"Multiscale modeling to compute near-fields in plasmonic structures"
Dr. Camille Carvalho
Applied Mathematics
University of California, Merced
Abstract: Plasmonic structures are made of dielectrics and metals, and at optical frequencies metals exhibit unusual electromagnetic properties like a dielectric permittivity with a negative real part whereas dielectrics have a positive one. This change of sign allows the propagation of electromagnetic surface waves strongly oscillating at the metal-dielectric interface, and hyper-oscillating if the interface presents corners. Standard methods to study surface plasmons excitation do not always take into account the multiple scales inherent in electromagnetic problems which may lead to inaccurate predictions.
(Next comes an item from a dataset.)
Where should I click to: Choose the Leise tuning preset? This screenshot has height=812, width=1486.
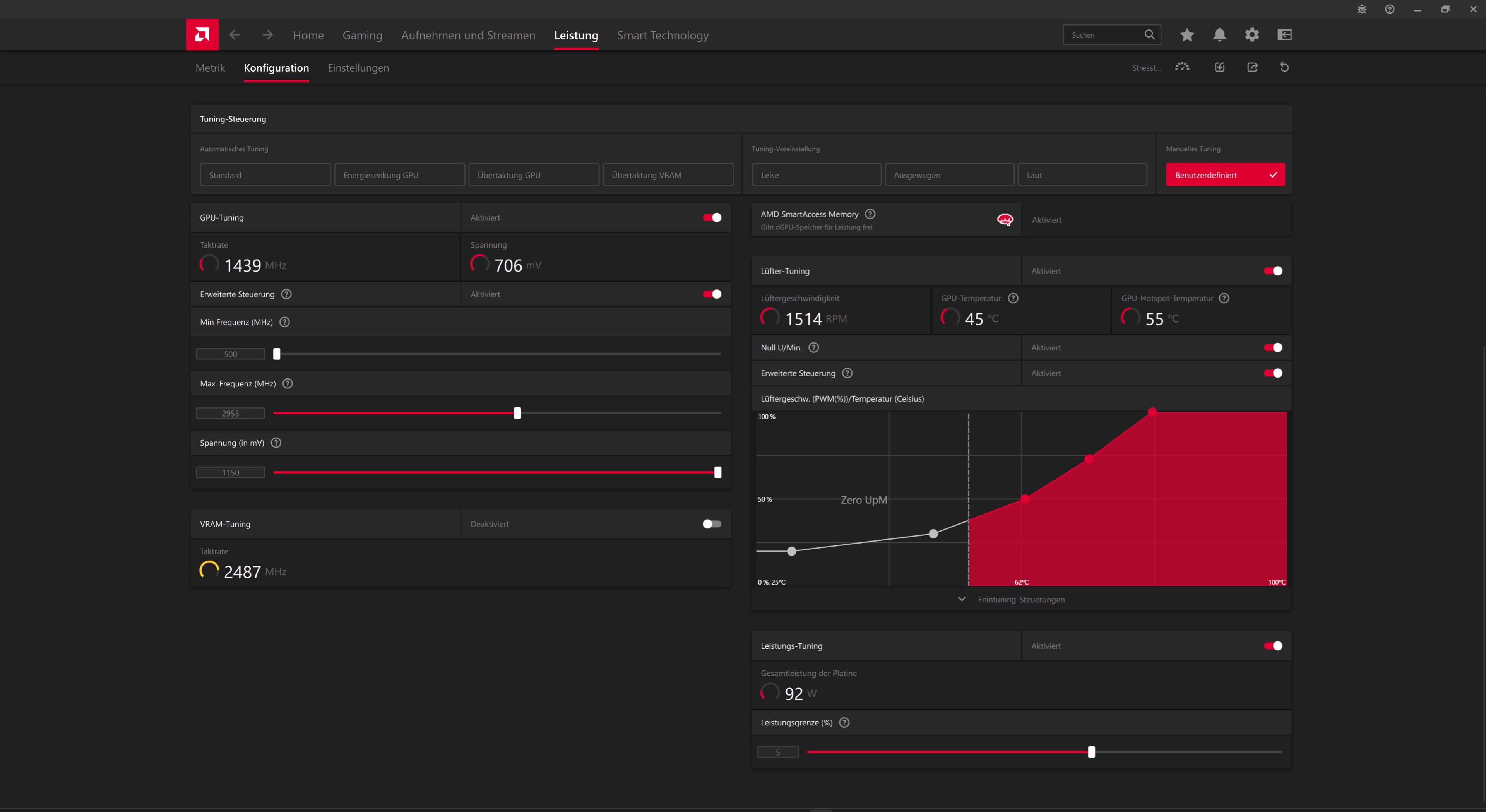[x=816, y=175]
In this presentation we present some techniques to accurately compute and efficiently take into account the multiple scales of 2D light scattering problems in plasmonic structures
Biography: Camille Carvalho received her Ph.D in Applied Mathematics from Ecole Polytechnique (France) with a "magna cum laude" distinction in December 2015. She holds a M.S. degree from the Engineer school ENSTA (France) in simulation and modelization, and a M.S. degree in Applied Mathematics from University Paris 6 with honors. After a post-doc at DEFI (France), she is currently Visiting Assistant Professor at University of California, Merced.